*Your objective*
Print the records below word for word, but leave out the pictures.

*Data to use*
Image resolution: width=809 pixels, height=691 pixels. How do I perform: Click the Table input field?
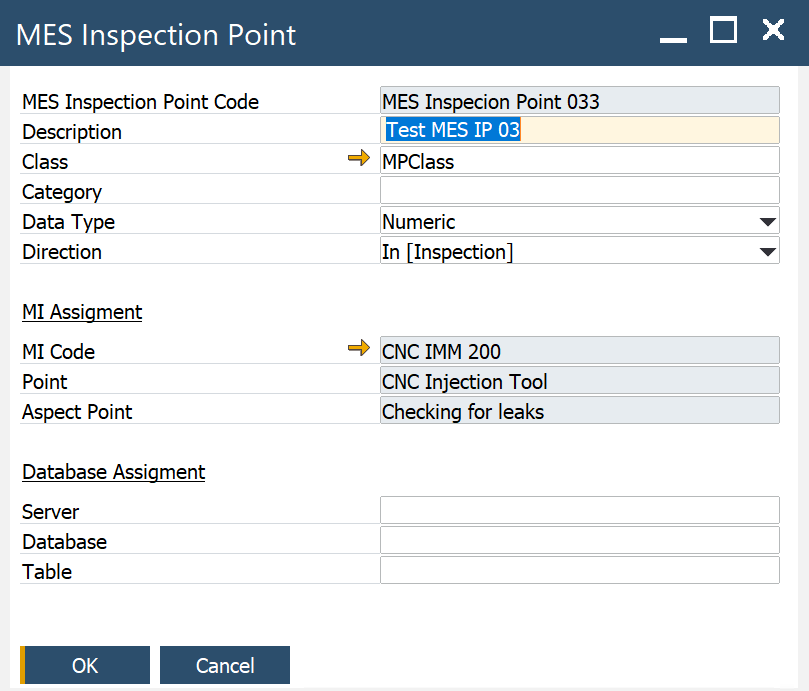[x=579, y=571]
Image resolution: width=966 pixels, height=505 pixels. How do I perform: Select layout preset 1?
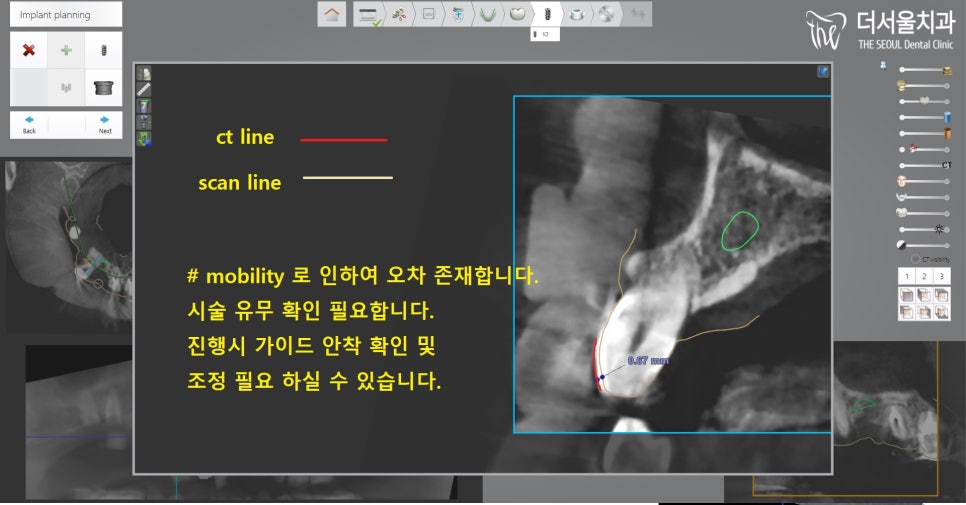point(905,276)
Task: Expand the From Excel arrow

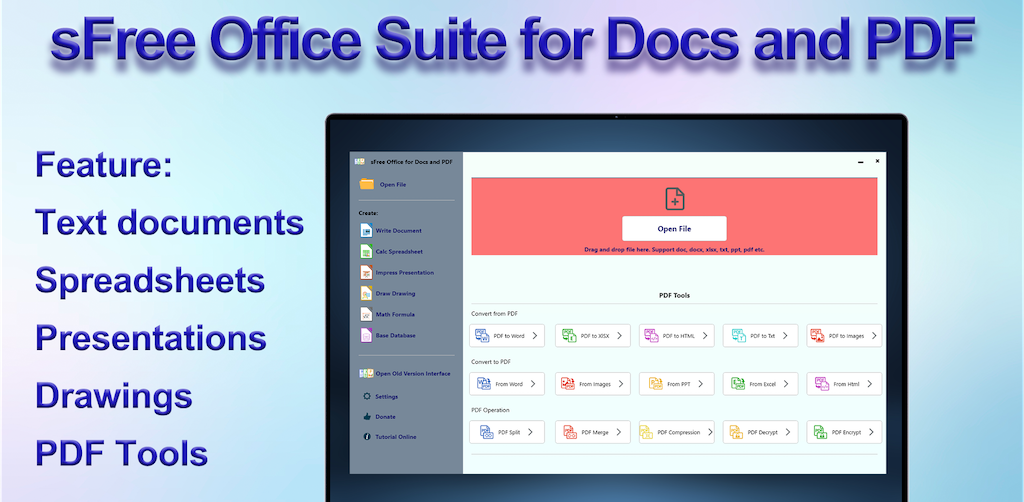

*Task result*
Image resolution: width=809 pixels, height=691 pixels. How do I perform: Click the Table input field?
[x=579, y=571]
Image resolution: width=966 pixels, height=505 pixels. How do I perform: Select layout preset 1?
point(905,276)
Task: Expand the From Excel arrow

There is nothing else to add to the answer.